Como explicou Eliane de Figueiredo, responsável pelo Programa Municipal de PICs em Paulínia, as PICs são recursos que “buscam a prevenção de doenças e a recuperação da saúde, com ênfase na escuta acolhedora, no desenvolvimento do vínculo terapêutico e na integração do ser humano com o meio ambiente e a sociedade.”

Presentes no SUS desde 2006, as medicinas tradicionais, complementares e integrativas são reconhecidas pela Organização Mundial da Saúde (OMS), mas não são consenso entre médicos e cientistas. Se, por um lado, há quem defenda o uso de terapias alternativas para a diminuição de sintomas ou até a cura de doenças, por outro há quem condene as PICS por falta de evidências científicas, como ocorre com a medicina convencional. “É comum encontrar colegas médicos que não acreditam nestas terapias, até chamam de charlatanismo. Mas posso garantir que tem feito a diferença na vida dos meus pacientes. Assim como tem remédios que não funcionam para determinadas pessoas, há PICs que também não vão funcionar, temos que ir ajustando”, explicou o médico.

Em Paulínia, segundo o dr. Carlos, existe no serviço de aids uma Farmácia Viva, com plantação e cultivo de ervas medicinais. “Não podemos esquecer, por exemplo, que chá também é remédio. Se tomar alecrim à noite, a pessoa não dorme. Para dormir, é camomila.”

Eliane destacou no bate-papo como as Cidadãs Posithivas que sua equipe trabalha sempre com muito empenho e cuidado. “Trabalhamos instrumentalizando as pessoas para busca de autoconhecimento e cuidados para si mesmas, possibilitando uma maior qualidade de vida. O mais importante, tudo no SUS, de forma gratuita.”

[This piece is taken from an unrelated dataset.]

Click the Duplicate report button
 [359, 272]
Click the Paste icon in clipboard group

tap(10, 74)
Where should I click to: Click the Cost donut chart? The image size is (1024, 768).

Entusiasta das práticas integrativas, a ativista Jenice Pizão, do Movimento Nacional das Cidadãs Posithivas, contou que há muitos anos as PICs integram o seu dia a dia. “Faço reiki, yoga, dança circular, são práticas que vão se somando a minha busca incansável por qualidade de vida.”

PICs no SUS

Dados levantados pelo Ministério da Saúde mostram que a procura por terapias alternativas no SUS aumentou nos últimos anos:

  • De 2019 até a metade de 2022, 84% dos municípios brasileiros (4.665) ofertaram, em algum momento, práticas integrativas e complementares nos sistemas públicos de saúde;
  • Até julho de 2022, mais de 8,2 mil estabelecimentos em saúde registraram oferta de PICS na atenção primária;
  • No mesmo período do ano passado, 3.082 cidades ofereciam as terapias alternativas no SUS;
  • A quantidade de procedimentos individuais em PICS realizados na primeira metade de 2022 representa 82% do total realizado em 2021: foram 532 mil até julho do ano passado e 645 mil em 2021;
  • Os procedimentos coletivos em PICS também aumentaram: de 13,4 mil em 2021 para 15,6 mil até julho de 2022.

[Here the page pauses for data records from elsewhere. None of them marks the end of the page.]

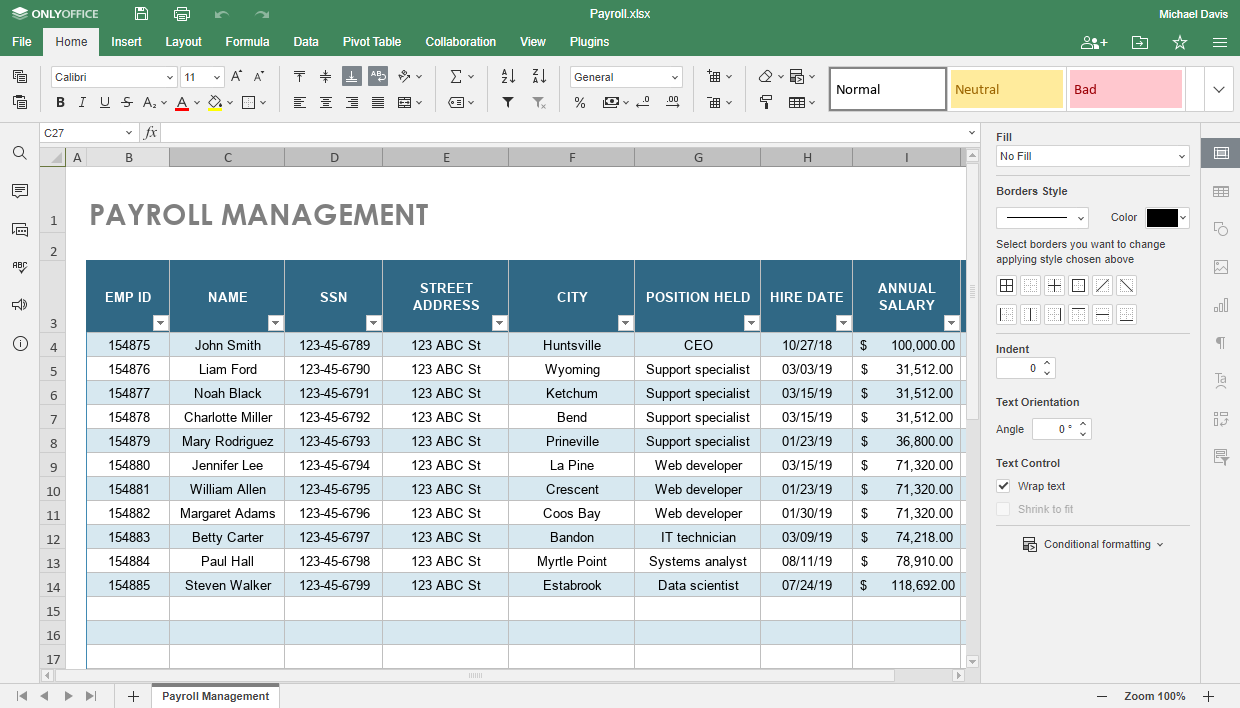Click the Save icon in title bar
Viewport: 1240px width, 708px height.
click(x=141, y=14)
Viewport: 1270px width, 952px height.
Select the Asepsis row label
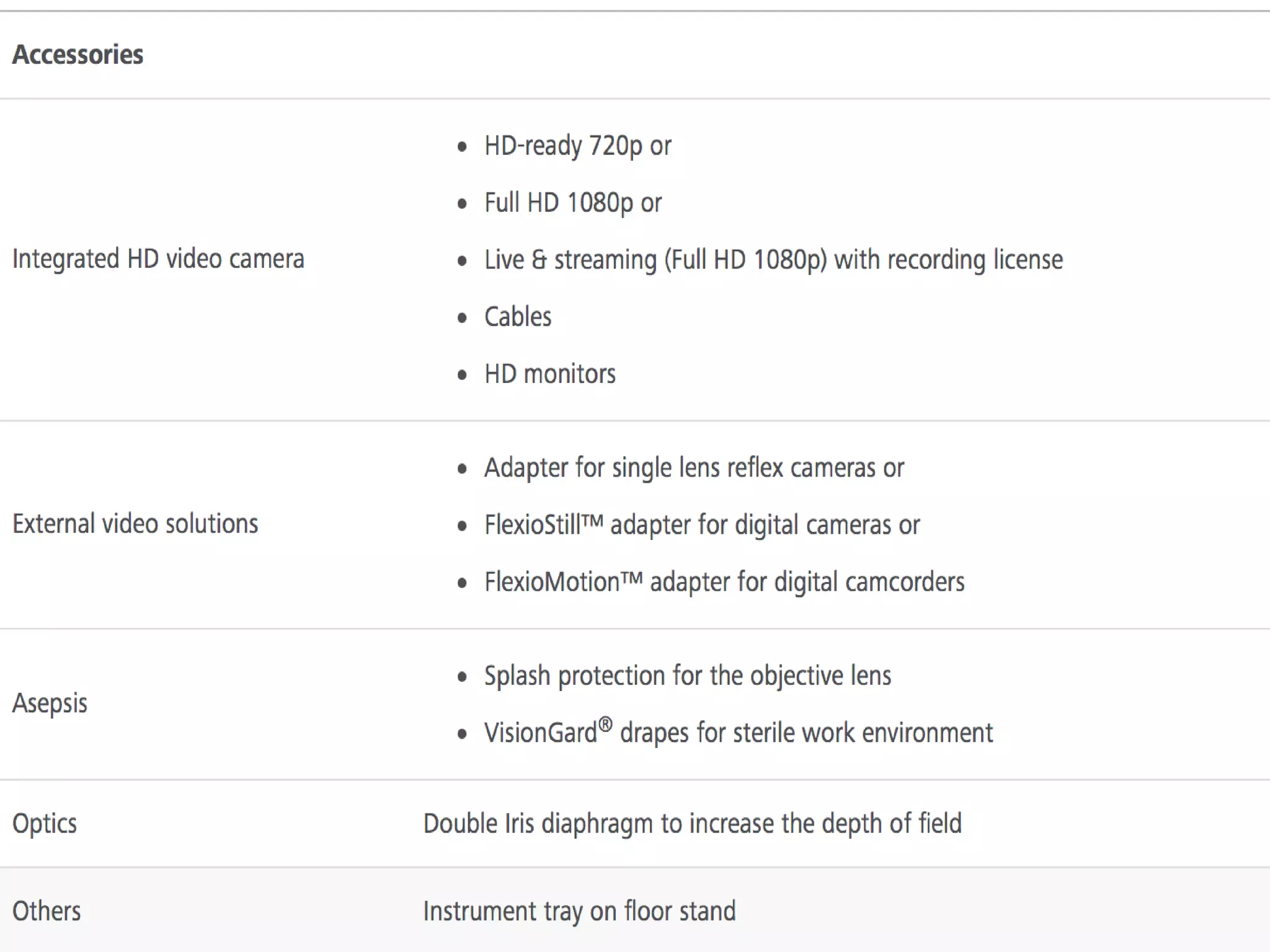(50, 703)
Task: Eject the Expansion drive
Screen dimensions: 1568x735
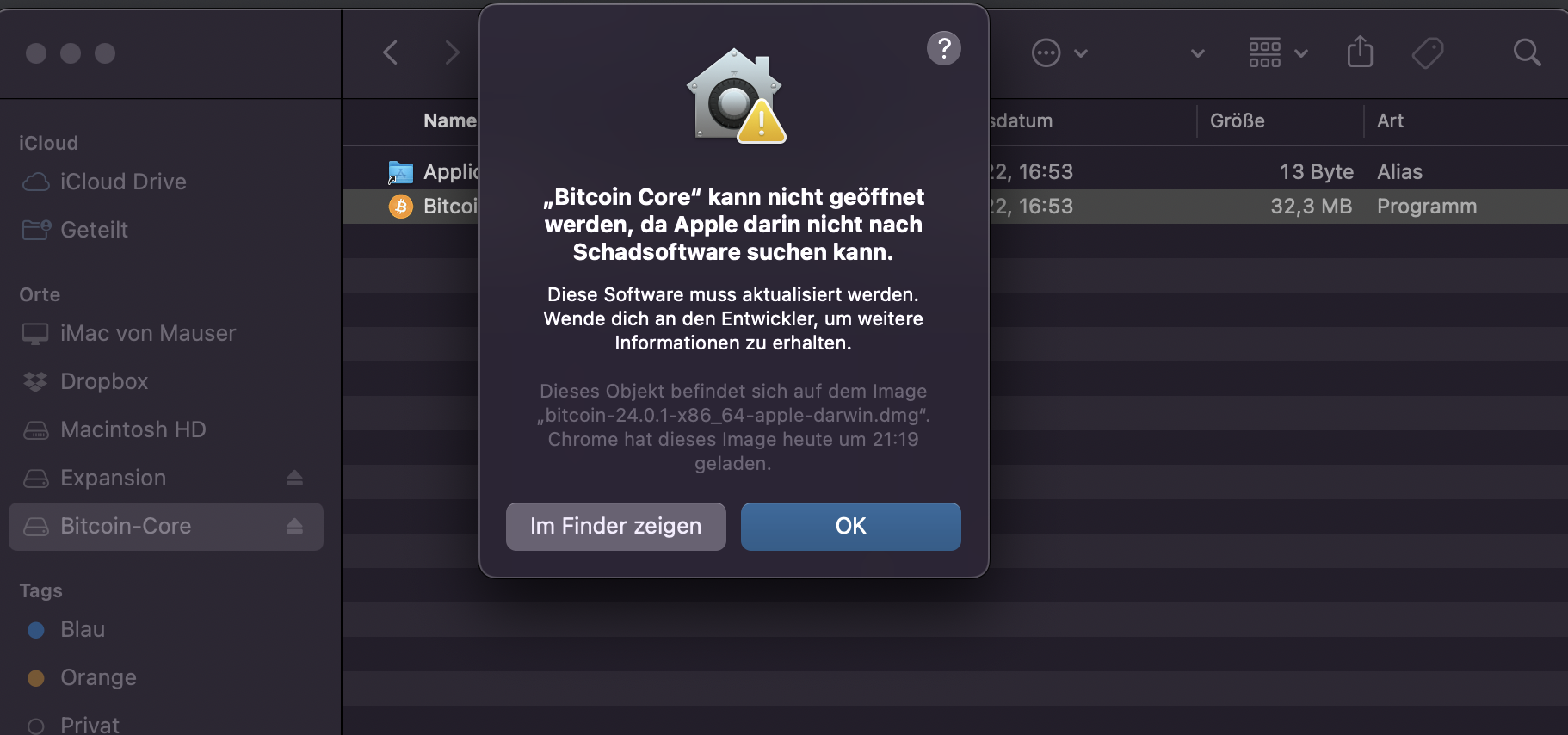Action: point(294,478)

As 29 práticas permitidas no SUS são: medicina tradicional chinesa/acupuntura, medicina antroposófica, homeopatia, plantas medicinais e fitoterapia, termalismo social/crenoterapia, arteterapia, ayurveda, biodança, dança circular, meditação, musicoterapia, naturopatia, osteopatia, quiropraxia, reflexoterapia, reiki, shantala, terapia comunitária integrativa, yoga, apiterapia, aromaterapia, bioenergética, constelação familiar, cromoterapia, geoterapia, hipnoterapia, imposição de mãos, ozonioterapia e terapia de florais.

A recomendação é que os tratamentos e as intervenções sejam feitos juntamente com as práticas médicas convencionais (cirurgias, medicamentos e etc.) de acordo com a necessidade de cada paciente.

O bate-papo despertou muitas curiosidades e dúvidas. Algumas cidadãs disseram que vão levar a proposta de Paulínia para seus estados e municípios.

A conversa chegou ao fim com uma dança circular e a distribuição de ervas e sal-grosso para o escalda-pés.